---------- DATA TO USE
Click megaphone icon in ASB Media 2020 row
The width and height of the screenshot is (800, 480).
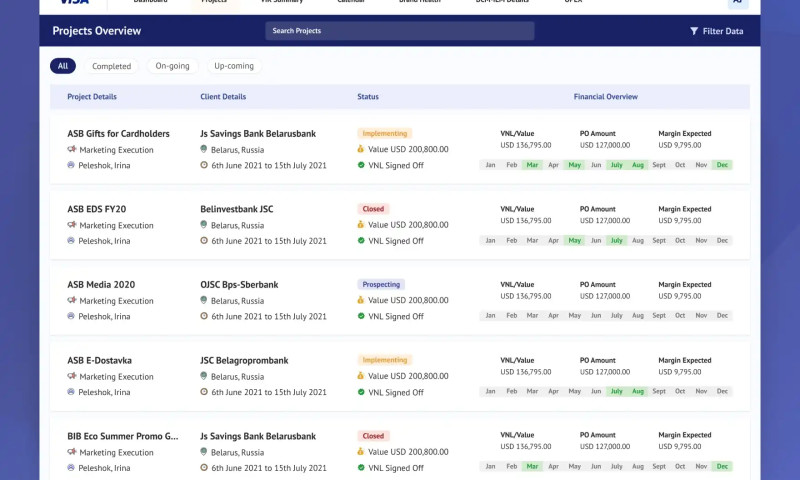[x=71, y=301]
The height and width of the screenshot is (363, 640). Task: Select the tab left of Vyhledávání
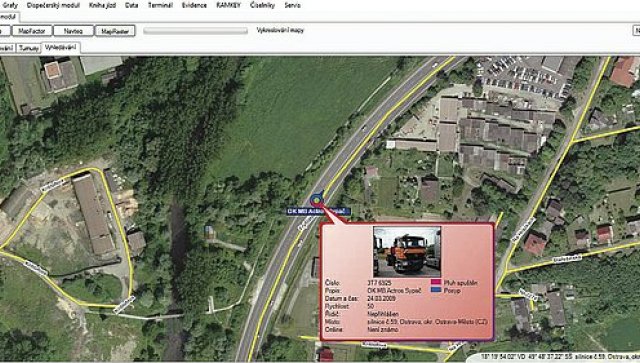[29, 48]
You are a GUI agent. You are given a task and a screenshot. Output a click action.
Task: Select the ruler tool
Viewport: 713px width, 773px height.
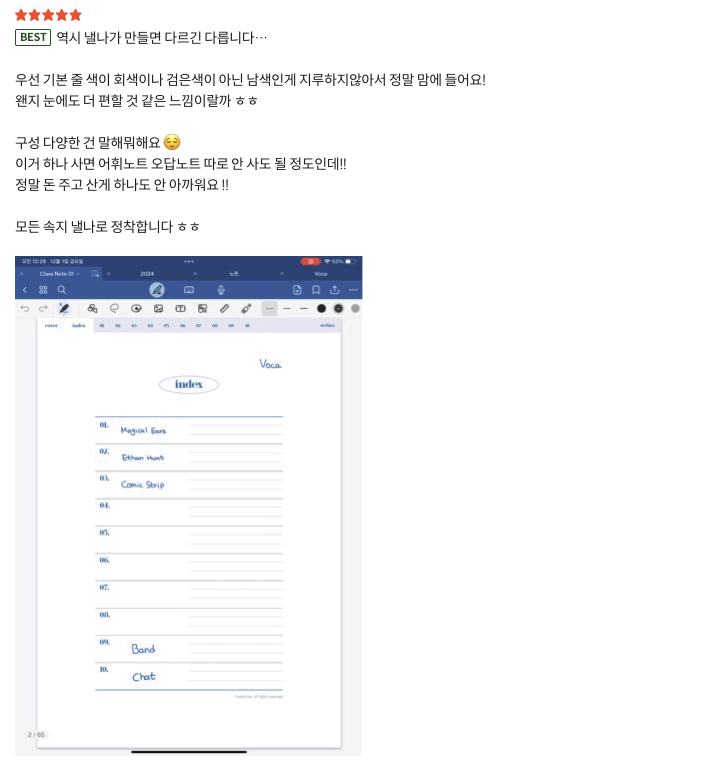[224, 309]
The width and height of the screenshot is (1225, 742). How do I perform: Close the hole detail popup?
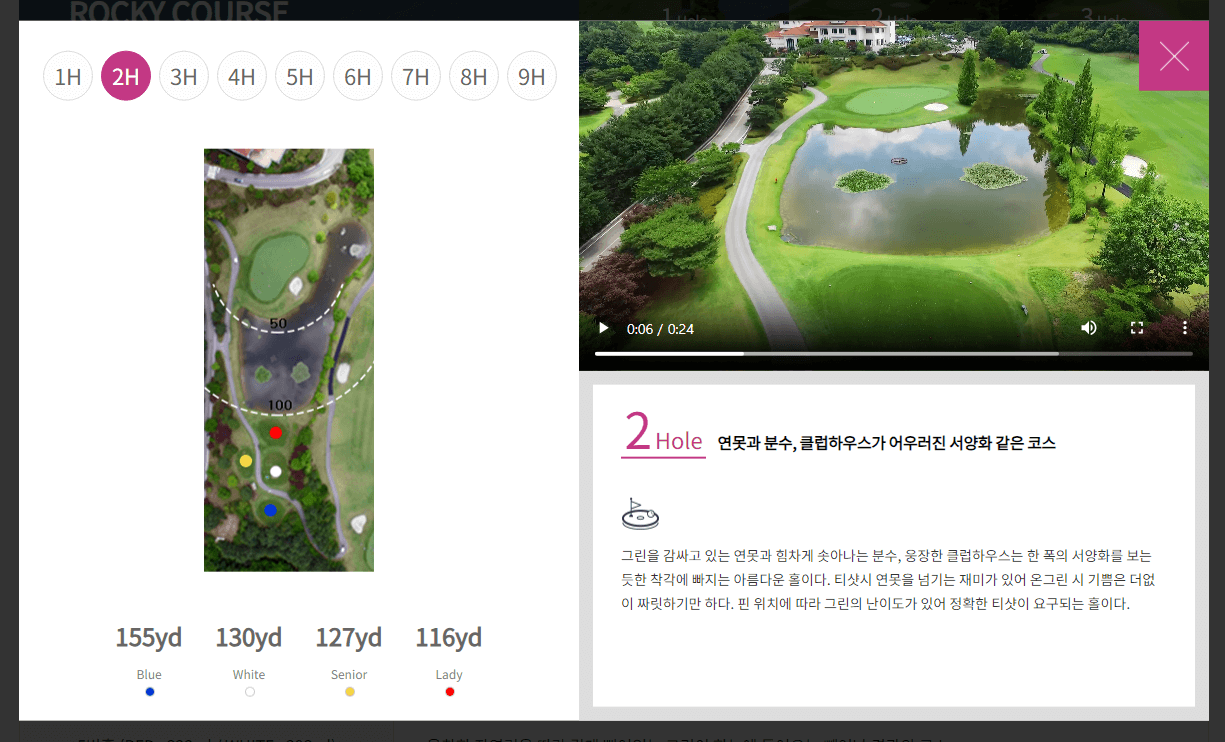pos(1174,55)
--------------------
**AIM:**
Write out every line of the items above again, including their text, and offset each answer coordinate by adding 104 to it. Leave the pictures out.

**FINISHED EXERCISE:**
Click megaphone icon in ASB Media 2020 row
The width and height of the screenshot is (800, 480).
[x=175, y=405]
The height and width of the screenshot is (363, 640). Task: Select the tab left of Vyhledávání
[133, 152]
You are a GUI agent. You are given a task and a screenshot. Output a click action.
Task: Select the ruler tool
Viewport: 713px width, 773px height.
[328, 413]
The width and height of the screenshot is (1225, 742). How do I perform: Close the hole detail popup?
pos(1278,159)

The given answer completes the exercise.